Exercise instructions: Through the last line of the entries, please copy every line exactly, starting with the one that contains "Screen dimensions: 1024x768".

Exercise input:
<<<<

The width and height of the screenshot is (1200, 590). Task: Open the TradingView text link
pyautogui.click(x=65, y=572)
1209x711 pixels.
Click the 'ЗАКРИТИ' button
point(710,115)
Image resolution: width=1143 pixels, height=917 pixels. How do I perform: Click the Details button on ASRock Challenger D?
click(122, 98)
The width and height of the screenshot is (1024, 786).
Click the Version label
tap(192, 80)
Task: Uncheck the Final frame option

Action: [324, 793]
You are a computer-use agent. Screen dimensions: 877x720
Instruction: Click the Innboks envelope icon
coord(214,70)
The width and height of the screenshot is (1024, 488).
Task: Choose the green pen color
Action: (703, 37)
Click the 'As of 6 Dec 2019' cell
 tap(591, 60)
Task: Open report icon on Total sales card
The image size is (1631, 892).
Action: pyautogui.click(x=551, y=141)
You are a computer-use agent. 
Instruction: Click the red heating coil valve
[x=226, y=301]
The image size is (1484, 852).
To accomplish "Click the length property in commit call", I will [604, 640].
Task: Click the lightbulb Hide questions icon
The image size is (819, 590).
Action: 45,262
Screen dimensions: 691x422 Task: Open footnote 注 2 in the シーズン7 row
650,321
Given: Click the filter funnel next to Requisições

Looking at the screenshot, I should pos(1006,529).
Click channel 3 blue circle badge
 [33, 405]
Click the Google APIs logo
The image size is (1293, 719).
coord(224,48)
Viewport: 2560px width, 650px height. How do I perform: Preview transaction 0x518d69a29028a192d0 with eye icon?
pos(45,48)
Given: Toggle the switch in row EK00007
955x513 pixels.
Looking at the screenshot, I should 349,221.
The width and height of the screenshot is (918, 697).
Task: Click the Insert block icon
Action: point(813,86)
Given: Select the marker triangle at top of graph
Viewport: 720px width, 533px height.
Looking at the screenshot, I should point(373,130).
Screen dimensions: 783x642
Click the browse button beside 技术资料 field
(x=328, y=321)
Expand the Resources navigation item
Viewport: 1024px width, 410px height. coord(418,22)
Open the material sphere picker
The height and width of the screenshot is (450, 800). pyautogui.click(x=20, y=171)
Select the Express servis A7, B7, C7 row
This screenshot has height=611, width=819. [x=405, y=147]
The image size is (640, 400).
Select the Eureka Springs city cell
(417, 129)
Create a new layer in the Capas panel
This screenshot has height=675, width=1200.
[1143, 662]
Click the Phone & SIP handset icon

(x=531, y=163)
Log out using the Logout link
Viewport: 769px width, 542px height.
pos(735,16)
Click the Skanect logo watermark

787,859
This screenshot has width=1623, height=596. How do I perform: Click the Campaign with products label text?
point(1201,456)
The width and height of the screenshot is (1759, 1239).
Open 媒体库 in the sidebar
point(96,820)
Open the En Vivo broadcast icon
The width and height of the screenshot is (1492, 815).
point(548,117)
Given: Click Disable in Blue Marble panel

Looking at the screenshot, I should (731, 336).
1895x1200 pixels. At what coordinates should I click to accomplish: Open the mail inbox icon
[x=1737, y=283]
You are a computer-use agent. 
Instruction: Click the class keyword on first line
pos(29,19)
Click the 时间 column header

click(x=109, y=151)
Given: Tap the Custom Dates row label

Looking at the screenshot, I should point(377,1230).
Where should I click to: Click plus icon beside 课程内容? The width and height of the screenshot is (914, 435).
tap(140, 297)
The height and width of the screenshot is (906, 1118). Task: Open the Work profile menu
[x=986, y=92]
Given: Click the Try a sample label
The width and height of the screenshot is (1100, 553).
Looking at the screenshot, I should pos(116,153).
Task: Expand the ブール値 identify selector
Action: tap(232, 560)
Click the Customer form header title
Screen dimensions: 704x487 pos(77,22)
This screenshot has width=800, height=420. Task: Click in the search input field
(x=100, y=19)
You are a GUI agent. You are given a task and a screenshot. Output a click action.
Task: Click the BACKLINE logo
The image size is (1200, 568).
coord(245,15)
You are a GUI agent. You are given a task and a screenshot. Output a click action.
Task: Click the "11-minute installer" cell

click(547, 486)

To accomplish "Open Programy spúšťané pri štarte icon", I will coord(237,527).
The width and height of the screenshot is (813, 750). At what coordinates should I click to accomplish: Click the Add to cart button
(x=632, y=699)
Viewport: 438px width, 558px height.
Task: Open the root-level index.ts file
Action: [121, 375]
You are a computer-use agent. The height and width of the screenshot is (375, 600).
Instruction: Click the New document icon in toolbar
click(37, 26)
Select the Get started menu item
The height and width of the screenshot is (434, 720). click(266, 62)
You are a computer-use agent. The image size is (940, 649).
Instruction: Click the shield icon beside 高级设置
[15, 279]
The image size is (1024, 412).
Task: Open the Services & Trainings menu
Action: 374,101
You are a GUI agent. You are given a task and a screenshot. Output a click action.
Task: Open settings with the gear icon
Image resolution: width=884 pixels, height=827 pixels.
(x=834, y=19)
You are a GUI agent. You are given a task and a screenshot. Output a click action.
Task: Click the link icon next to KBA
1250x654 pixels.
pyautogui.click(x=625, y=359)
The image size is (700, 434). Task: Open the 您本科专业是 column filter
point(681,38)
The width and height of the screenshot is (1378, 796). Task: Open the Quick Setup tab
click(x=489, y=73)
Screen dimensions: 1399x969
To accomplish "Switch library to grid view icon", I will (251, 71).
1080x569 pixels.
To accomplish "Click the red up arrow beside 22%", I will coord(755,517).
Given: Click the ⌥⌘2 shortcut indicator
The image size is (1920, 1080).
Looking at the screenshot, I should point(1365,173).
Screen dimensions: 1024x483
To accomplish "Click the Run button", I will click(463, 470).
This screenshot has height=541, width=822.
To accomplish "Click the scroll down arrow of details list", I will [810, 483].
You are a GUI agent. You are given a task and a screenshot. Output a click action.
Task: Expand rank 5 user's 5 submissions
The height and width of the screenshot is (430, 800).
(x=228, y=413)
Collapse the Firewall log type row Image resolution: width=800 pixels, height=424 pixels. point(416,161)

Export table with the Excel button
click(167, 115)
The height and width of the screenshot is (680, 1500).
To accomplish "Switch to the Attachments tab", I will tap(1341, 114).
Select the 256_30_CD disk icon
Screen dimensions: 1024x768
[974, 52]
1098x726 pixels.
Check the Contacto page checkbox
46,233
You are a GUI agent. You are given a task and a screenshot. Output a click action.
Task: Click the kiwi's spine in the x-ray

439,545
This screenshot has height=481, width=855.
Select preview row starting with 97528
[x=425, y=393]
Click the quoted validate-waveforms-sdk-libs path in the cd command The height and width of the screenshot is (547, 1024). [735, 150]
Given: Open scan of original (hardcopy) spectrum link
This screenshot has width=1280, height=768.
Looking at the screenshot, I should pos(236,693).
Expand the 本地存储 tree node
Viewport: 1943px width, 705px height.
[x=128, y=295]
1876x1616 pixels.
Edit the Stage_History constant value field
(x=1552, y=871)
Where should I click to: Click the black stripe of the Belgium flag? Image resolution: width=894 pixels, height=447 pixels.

>>>>

Exercise solution:
Screen dimensions: 1024x768
[974, 52]
1098x726 pixels.
Check the Contacto page checkbox
46,233
You are a GUI agent. You are given a task and a screenshot. Output a click action.
Task: Click the kiwi's spine in the x-ray

439,545
This screenshot has height=481, width=855.
Select preview row starting with 97528
[x=425, y=393]
Click the quoted validate-waveforms-sdk-libs path in the cd command The height and width of the screenshot is (547, 1024). [735, 150]
Given: Open scan of original (hardcopy) spectrum link
This screenshot has width=1280, height=768.
Looking at the screenshot, I should pos(236,693).
Expand the 本地存储 tree node
Viewport: 1943px width, 705px height.
[x=128, y=295]
1876x1616 pixels.
Edit the Stage_History constant value field
(x=1552, y=871)
Where should I click to: Click the black stripe of the Belgium flag? Image resolution: width=894 pixels, height=447 pixels.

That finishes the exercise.